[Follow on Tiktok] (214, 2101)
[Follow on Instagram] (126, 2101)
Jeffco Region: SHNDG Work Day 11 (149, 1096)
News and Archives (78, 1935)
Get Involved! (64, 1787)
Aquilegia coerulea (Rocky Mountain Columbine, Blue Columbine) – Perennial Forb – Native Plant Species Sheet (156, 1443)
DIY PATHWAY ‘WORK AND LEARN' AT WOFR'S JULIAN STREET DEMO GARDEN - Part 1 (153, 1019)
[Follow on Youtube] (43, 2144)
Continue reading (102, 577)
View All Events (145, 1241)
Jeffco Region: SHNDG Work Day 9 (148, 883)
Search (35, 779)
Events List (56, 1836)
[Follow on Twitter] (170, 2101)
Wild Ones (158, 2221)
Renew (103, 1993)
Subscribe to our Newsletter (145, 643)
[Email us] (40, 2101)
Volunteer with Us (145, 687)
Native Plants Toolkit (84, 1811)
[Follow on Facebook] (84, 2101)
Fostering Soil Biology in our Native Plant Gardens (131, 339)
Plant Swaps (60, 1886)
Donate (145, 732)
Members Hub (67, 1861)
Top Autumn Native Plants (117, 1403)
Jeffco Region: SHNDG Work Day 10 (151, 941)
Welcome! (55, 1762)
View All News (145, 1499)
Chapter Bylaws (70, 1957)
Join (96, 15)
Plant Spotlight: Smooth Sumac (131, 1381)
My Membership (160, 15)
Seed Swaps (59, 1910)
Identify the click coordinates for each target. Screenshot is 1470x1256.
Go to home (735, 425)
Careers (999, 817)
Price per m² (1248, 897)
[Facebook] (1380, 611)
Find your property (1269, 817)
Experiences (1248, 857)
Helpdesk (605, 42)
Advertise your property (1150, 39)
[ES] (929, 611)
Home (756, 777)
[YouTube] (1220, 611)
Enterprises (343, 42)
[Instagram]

To do >>
Your task is to collect every line above that contains the word "Follow".

Task output >>
[Follow on Tiktok] (214, 2101)
[Follow on Instagram] (126, 2101)
[Follow on Youtube] (43, 2144)
[Follow on Twitter] (170, 2101)
[Follow on Facebook] (84, 2101)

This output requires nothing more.